梁瓷瞬間尷尬不好意思, 那種情況下被塞進角落里,他擠/壓的她好像要喘不過氣, 跟她打商量騙她叫老公, 說叫了他會心軟,軟下來兩人都可以好好休息。
梁瓷只好叫了, 啞著嗓子,眉蹙起,閉上眼, 額頭抵著他的肩膀,但喊出口的話并非出自她本人意愿,是情勢所迫,她頂多算是個……識時務的人。
只是她識時務卻看不準時務,結果也沒換來好果子吃。緊接著就是一陣狂風暴雨, 她在風中凌亂搖擺, 仰著脖子眼前卻無法聚焦, 嘴唇差點給自己咬破。
她當時發出口的聲音是情不自禁的、無法自控的,不是女人敷衍男人配合男人的,后來連發聲也無法疏解自己的感覺, 被憋出眼淚,抽泣起來。

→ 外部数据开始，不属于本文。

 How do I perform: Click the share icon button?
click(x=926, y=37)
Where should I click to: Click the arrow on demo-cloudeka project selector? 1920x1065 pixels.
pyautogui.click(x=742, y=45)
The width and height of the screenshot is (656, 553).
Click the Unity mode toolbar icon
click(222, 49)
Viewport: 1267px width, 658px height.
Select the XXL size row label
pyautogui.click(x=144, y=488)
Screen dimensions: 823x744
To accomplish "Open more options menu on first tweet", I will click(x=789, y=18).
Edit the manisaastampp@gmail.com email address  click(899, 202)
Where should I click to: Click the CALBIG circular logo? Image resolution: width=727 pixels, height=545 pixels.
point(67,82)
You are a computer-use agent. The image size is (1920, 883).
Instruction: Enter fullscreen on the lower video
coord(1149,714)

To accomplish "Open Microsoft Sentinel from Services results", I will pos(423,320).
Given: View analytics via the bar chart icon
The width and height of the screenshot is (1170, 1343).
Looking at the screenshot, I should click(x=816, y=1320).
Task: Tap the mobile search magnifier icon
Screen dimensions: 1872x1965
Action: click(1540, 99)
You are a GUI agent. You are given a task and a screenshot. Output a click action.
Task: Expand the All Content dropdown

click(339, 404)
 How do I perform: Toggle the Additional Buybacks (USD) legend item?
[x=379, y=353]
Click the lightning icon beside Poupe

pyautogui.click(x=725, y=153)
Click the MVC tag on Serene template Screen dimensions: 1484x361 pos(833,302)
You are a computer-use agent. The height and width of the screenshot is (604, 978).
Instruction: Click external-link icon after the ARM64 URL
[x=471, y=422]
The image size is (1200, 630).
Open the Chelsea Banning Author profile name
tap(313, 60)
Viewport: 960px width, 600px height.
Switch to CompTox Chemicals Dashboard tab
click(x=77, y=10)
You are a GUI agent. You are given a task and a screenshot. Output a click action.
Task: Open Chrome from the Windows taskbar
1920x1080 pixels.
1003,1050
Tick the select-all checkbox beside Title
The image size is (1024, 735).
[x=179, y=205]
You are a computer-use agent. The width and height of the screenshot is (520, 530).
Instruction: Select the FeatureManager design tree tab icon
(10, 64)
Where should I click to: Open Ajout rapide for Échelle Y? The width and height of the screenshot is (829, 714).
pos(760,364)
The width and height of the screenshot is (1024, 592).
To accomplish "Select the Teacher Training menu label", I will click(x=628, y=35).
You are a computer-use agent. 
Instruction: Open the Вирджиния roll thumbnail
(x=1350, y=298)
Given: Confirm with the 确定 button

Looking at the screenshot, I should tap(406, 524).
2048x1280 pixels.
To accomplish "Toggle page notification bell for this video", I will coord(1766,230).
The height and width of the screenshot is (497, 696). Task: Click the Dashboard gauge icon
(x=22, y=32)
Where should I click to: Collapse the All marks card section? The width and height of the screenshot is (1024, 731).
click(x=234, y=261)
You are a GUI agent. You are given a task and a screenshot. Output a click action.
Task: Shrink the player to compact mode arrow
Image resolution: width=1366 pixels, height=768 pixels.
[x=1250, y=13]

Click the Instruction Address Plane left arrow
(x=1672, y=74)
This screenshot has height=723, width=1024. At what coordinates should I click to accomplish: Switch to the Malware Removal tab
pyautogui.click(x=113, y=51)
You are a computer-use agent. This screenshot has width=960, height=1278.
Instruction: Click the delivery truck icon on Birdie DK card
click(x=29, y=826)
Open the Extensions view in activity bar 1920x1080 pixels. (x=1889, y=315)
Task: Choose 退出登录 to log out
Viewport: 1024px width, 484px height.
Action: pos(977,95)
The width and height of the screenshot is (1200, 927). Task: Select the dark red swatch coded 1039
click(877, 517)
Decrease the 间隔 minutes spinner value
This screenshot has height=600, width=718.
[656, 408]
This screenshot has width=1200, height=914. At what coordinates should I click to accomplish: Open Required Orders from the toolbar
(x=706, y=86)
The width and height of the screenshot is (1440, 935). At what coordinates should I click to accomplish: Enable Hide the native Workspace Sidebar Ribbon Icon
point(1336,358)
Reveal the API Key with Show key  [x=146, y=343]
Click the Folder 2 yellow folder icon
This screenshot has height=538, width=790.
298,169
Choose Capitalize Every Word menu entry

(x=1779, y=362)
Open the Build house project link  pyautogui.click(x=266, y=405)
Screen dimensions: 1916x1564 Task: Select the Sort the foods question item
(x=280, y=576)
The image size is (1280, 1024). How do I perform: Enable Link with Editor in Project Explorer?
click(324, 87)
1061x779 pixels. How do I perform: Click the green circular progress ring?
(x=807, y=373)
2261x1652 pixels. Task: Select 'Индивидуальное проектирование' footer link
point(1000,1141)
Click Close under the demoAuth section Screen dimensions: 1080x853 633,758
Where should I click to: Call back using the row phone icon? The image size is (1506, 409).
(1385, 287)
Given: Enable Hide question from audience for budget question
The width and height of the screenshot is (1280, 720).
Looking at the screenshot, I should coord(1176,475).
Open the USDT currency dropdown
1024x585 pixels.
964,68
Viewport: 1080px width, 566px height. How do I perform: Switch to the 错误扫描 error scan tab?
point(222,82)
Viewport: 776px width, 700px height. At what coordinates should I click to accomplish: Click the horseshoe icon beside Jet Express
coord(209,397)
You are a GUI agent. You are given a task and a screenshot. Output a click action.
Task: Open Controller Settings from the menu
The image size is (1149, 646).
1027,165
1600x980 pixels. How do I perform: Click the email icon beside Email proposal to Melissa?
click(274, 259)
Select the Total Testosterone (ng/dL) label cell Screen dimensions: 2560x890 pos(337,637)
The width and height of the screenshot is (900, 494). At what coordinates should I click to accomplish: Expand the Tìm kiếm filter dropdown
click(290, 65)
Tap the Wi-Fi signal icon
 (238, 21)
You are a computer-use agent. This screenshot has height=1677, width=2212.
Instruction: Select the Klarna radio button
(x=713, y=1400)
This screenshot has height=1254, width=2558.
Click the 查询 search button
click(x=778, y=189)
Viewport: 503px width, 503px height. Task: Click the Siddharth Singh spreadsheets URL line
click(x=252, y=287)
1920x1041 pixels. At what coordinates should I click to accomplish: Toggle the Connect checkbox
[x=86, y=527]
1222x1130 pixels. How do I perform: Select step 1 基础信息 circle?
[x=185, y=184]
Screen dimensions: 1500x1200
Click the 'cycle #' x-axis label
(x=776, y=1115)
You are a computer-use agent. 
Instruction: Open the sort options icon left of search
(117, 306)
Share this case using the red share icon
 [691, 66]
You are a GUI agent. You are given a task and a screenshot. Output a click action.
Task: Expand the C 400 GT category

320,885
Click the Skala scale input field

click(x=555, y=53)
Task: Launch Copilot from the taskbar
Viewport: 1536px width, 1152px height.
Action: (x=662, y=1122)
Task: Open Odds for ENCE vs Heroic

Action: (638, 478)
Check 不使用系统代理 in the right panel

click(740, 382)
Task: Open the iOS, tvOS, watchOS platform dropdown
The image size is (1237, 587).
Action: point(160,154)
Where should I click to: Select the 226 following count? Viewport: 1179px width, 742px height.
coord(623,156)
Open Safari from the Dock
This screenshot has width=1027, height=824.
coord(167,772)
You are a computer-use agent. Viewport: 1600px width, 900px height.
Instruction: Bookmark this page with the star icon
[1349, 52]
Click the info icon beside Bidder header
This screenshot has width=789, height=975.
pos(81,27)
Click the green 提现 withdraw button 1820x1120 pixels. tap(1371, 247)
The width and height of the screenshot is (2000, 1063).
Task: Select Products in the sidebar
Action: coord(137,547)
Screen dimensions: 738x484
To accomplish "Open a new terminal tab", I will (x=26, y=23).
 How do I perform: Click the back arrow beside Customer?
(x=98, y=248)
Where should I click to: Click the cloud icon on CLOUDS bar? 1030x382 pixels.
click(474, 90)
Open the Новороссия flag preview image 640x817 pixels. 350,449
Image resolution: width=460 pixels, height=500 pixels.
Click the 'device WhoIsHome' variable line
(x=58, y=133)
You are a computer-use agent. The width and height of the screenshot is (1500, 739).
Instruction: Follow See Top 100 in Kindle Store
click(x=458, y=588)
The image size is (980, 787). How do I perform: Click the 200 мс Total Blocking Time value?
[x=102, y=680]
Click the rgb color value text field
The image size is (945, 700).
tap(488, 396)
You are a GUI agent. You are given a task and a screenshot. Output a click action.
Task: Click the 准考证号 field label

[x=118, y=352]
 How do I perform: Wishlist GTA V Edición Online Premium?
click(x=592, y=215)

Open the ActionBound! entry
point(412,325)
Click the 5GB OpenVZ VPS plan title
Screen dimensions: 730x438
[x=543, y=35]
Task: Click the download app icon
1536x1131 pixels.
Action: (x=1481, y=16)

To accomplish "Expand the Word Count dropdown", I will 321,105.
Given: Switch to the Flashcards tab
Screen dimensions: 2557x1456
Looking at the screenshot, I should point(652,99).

他當時反而笑了, 停下來, 撐著兩胳膊問她哭什么,為什么哭。
哭什么為什么哭,難道你不曉得原因么?
梁瓷當時很無語, 特別想對著他的臉撓一下,讓他陪著她哭。
梁瓷打跟他第一回 合就被打開了新世界的大門,不過顯然今夜又往大門里使勁邁了一步。
這一步其實需要天時地利人和,首先她年紀到了成熟期,從生理結構上就注定會比十□□、二十一二歲的小女孩知趣。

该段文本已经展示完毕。